**EXTRACT TO READ**
The OHCHR's priorities are not in other words on limiting State power. They are on ‘fixing inequalities […] abolishing systemic gender inequality, strengthening universal health and social protection systems for all people, strengthening institutions, and tackling structural discrimination and human rights violations’, 27 all of which may be laudable goals, but all of which also require an active role for the State throughout the economy and society. It is not, then, that the UN human rights system has abandoned entirely the notion that rights are for constraining State action. But that is emphatically not the way in which it primarily conceives of what rights are ‘for’. They are, in fact, a series of justifications for a strongly interventionist model of State power, coordinating society towards objectives that are chiefly predetermined by human rights ‘experts’ on the population's behalf. The international human rights system is Klekovkinian, not Dukestonian, in the main.
In closing this section, it is worth dwelling briefly on how this affects our understanding of what rights mean for the human individual. Dworkin once described human rights as: [T]rumps over some background justification for political decisions that states a goal for the community as a whole. If someone has [a right], this means that it is for some reason wrong for officials to act in violation of that right, even if they (correctly) believe that the community as a whole would be better off if they did [emphasis added].
28
As we can see, this formulation would now not only sound somewhat quaint, but is almost the reverse of the prevailing view. Far from rights being the individual's ‘trump’ against the consequences of political decisions, it would now be more accurate to describe them as the very background justifications, stating goals for the community as a whole, in question. If a right exists, then by definition it means that the community as a whole would be better off if it was respected, protected and fulfilled, and the only subject of interest is how that is to be achieved. To describe a right as a ‘trump’ against a background justification for acting in the general welfare would, in this conception, be hopelessly naïve. Rights are the general welfare. They are the guiding principles for State policy, or, as the OHCHR puts it, the means for ‘build[ing] societies in which everyone has a chance to survive and flourish’. 29 Given that this is the case, to allow an individual to claim that his or her rights ought to limit State action where that action is being taken for the good of the community as a whole would be a non-sequitur. Respecting a given individual's rights is an exercise which, at best, is to be weighed against the need to respect, protect, and fulfil the rights of the population in the abstract, with even the ‘respecting’ of rights requiring a highly interventionist model for the State's ‘abstaining from tolerating’ harms.

**EXERCISES**
**A.** Condense the paragraph in the human rights passage that opens with "The OHCHR's priorities are not" into a shorter version that keeps its main facts.
**B.** Decide whether each statement agrees with the human rights passage, answering yes or no and quoting the words that settle it: (i) Dworkin described human rights as trumps over a background justification for political decisions. (ii) The UN human rights system has entirely abandoned the notion that rights are for constraining State action. (iii) Respecting a given individual's rights is said to override the rights of the population in the abstract.
Rely on the human rights passage alone.

**DATASET**
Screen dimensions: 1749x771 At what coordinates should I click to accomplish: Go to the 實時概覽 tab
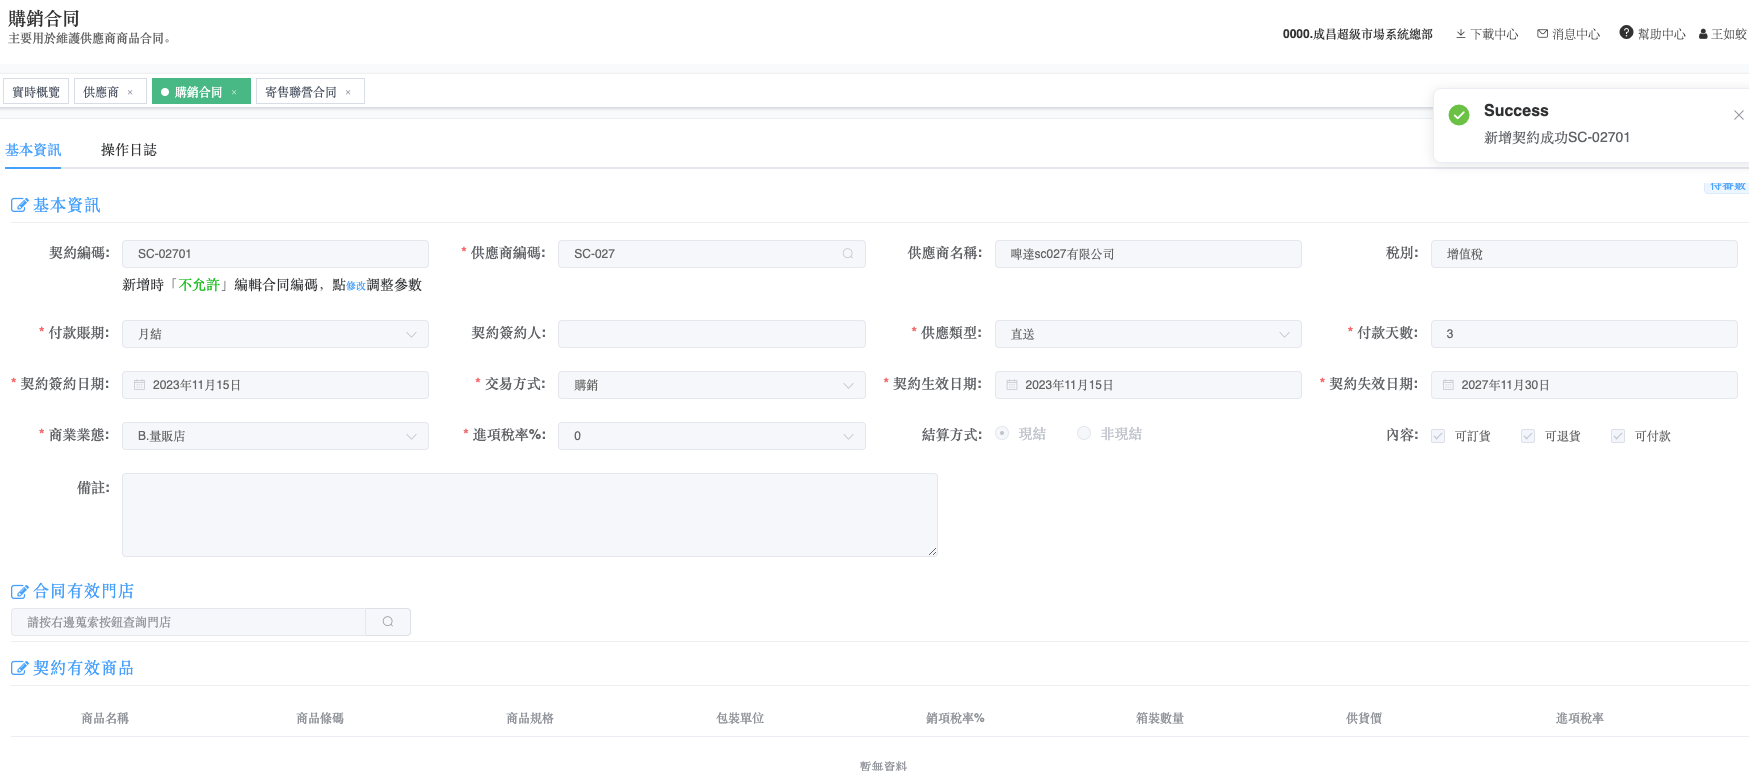click(36, 92)
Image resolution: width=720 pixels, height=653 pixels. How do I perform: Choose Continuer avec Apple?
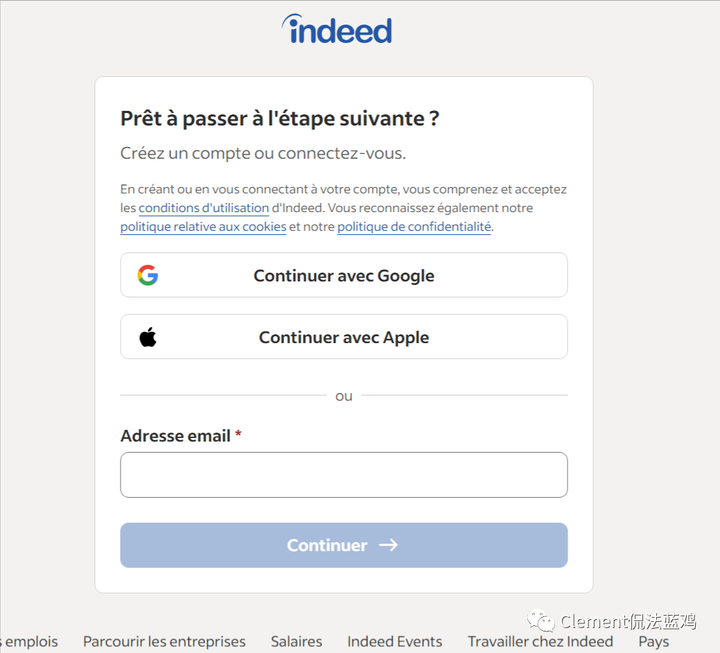tap(343, 337)
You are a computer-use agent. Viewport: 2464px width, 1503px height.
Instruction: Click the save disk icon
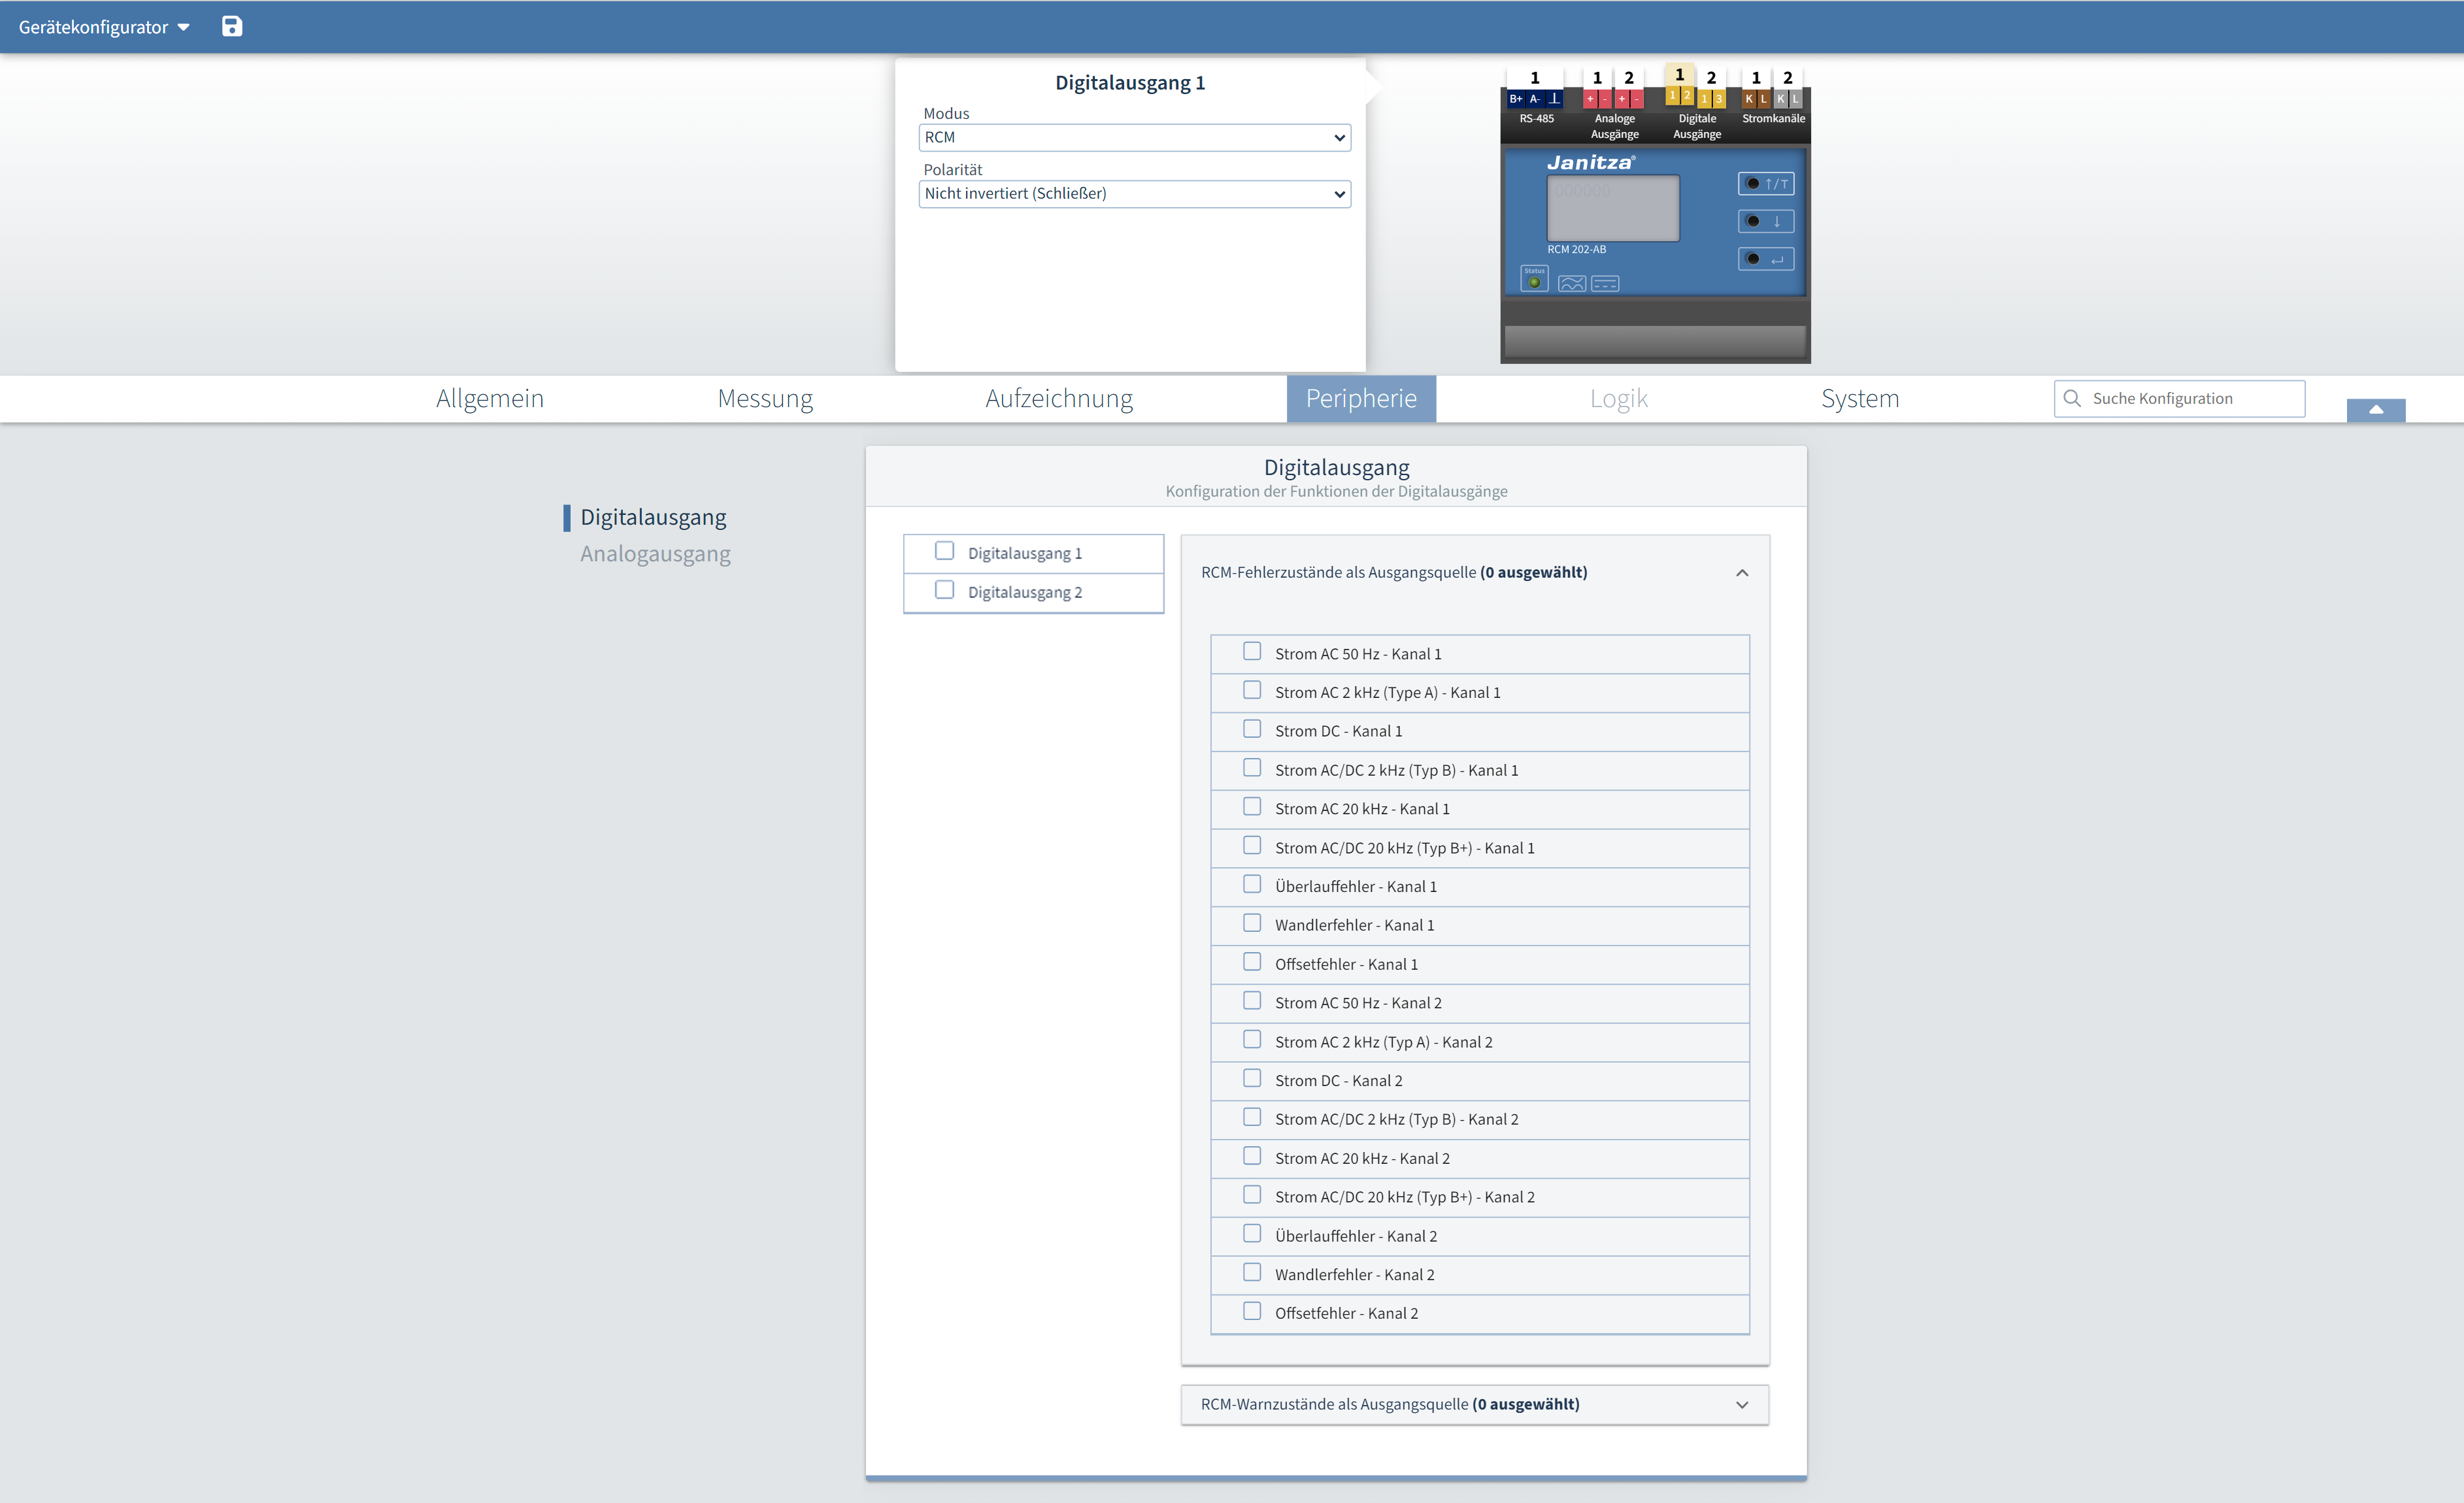232,27
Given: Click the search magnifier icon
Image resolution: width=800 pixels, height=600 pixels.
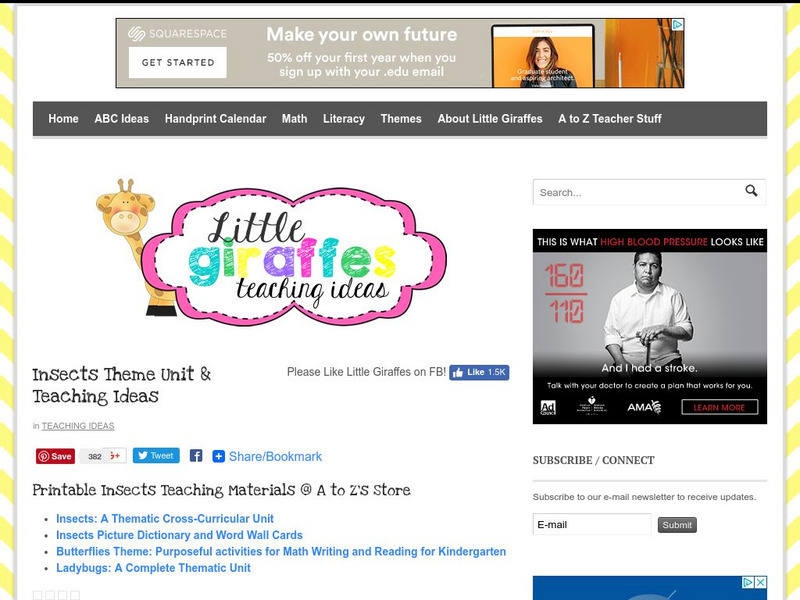Looking at the screenshot, I should [x=751, y=191].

**ANSWERS FOR THIS EXERCISE**
**A.** The OHCHR's priorities are not about limiting State power. Instead, they focus on fixing inequalities, abolishing systemic gender inequality, strengthening universal health and social protection systems, strengthening institutions, and tackling structural discrimination and human rights violations. These goals may be laudable, but all of them require an active State role throughout the economy and society. The UN human rights system has not entirely dropped the idea that rights constrain State action, but that is not how it mainly sees them. It treats rights chiefly as justifications for a strongly interventionist State that steers society toward objectives largely predetermined by human rights "experts" on the population's behalf. In the main, the system is Klekovkinian, not Dukestonian.

**B.**
(i) Yes: "Dworkin once described human rights as: [T]rumps over some background justification for political decisions that states a goal for the community as a whole."
(ii) No: "It is not, then, that the UN human rights system has abandoned entirely the notion that rights are for constraining State action."
(iii) No: "Respecting a given individual's rights is an exercise which, at best, is to be weighed against the need to respect, protect, and fulfil the rights of the population in the abstract"